Consider renaming columns and/or table to abide by the data modeling guidelines
Open, Needs TriagePublic
Actions

Assigned To

None

Authored By

	xcollazo
	Jun 3 2024, 9:51 PM

Description

Since this table will go to prod after the data modeling guidelines were established, we should strive to abide by it:

In T358366#9852010, @nshahquinn-wmf wrote:

I will share some thoughts on naming, for whatever they're worth. I recognize most of these names were used for historical continuity but since table migrations are so rare, I think it's worth taking the opportunity to clarify and standardize things for the next decade of users.

wmf_dumps isn't the most useful name, since lots of different datasets get dumped and most of them will be in other databases. What about wmf_content?

revision_timestamp, error_timestamp: according to the data modeling guidelines, we should use revision_dt and error_dt instead.

wiki_db: according to the data modeling guidelines, we should use wiki_id instead.

revision_is_minor_edit: it would be less redundant to use revision_is_minor

user_is_visible, revision_comment_is_visible, revision_content_is_visible: "visible" is actually quite a good term for this, so I personally I kind of want to keep it, but it's not used elsewhere.
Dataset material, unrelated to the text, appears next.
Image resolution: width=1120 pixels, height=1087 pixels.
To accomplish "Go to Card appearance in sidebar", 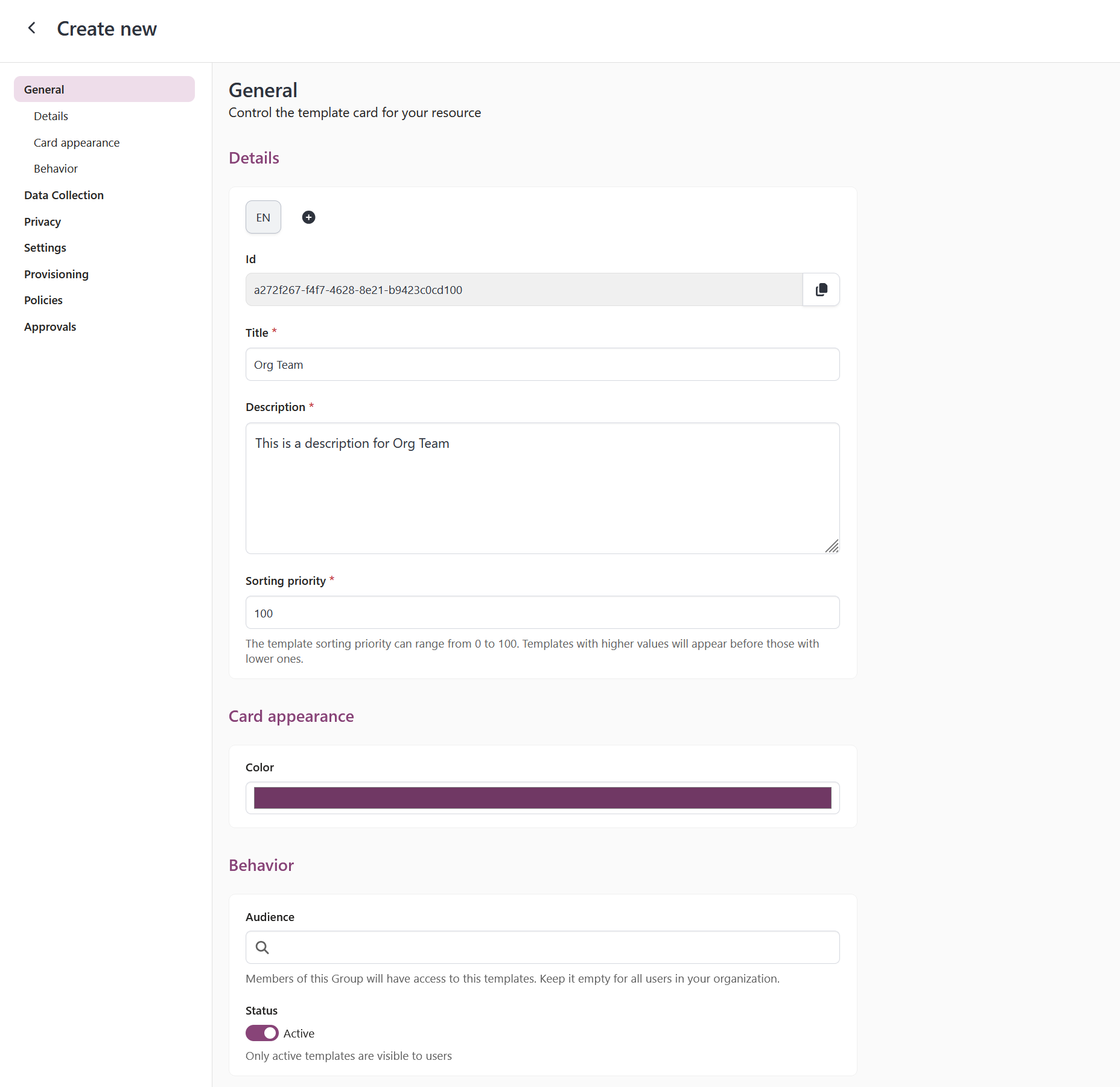I will click(77, 142).
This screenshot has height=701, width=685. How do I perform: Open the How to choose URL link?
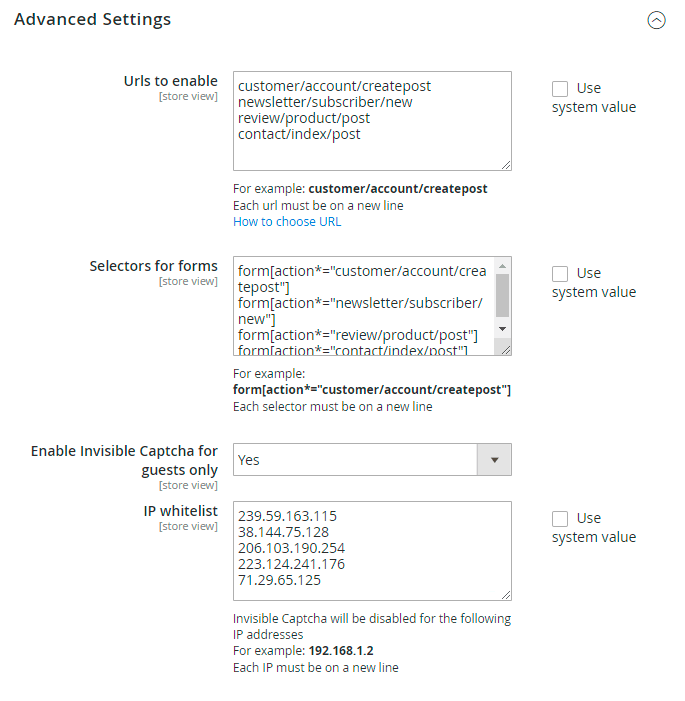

The official name for the functionality is revision deletion, although some parts of the interface do use "visible". mediawiki_history provides this as an array named revision_deleted_parts. Maybe it's worth emulating that? 🤷🏽‍♂️

page_redirect_title: I think this is a tiny bit confusing (what the title of a redirect?). Maybe page_redirect_target instead, as "target" seems to be the common term (e.g. on en:w:Wikipedia:Redirect and mw:Help:Redirects).

revision_size and content_size: according to the data modeling guidelines, these should be suffixed by the unit (revision_size_bytes and content_size_bytes).

row_last_update, row_visibility_last_update: according to the data modeling guidelines, these should be suffixed by _dt (although personally I find that a bit redundant)

content_body: the two words seem redundant to me. What about just content?

Related Objects
Search...

Status	Assigned	Task
Invalid	VirginiaPoundstone	T345988 [Epic] XML MediaWiki data dumps for right to fork
Open	xcollazo	T358877 Dumps 2.0 Phase II: Production intermediate table milestone
Open	None	T366542 Consider renaming columns and/or table to abide by the data modeling guidelines

Event Timeline

xcollazo created this task.Jun 3 2024, 9:51 PM

xcollazo mentioned this in T358366: Consult with Product and Research team on schema and data retention expectations for wmf_dumps.wikitext_raw.

We should probably add something to data modeling guidelines about making choices between consistency with existing fields, and best practices for new fields.

In MediaWiki state change events, in some cases we decided to stick closely with the MediaWiki db field names, in others we decided to go with newer guidelines.

Generally, I'd say if renaming an existing field will cause significantly more confusion and misunderstanding than keeping it the same, we should keep it the same and document the Modeling Guidelines violation.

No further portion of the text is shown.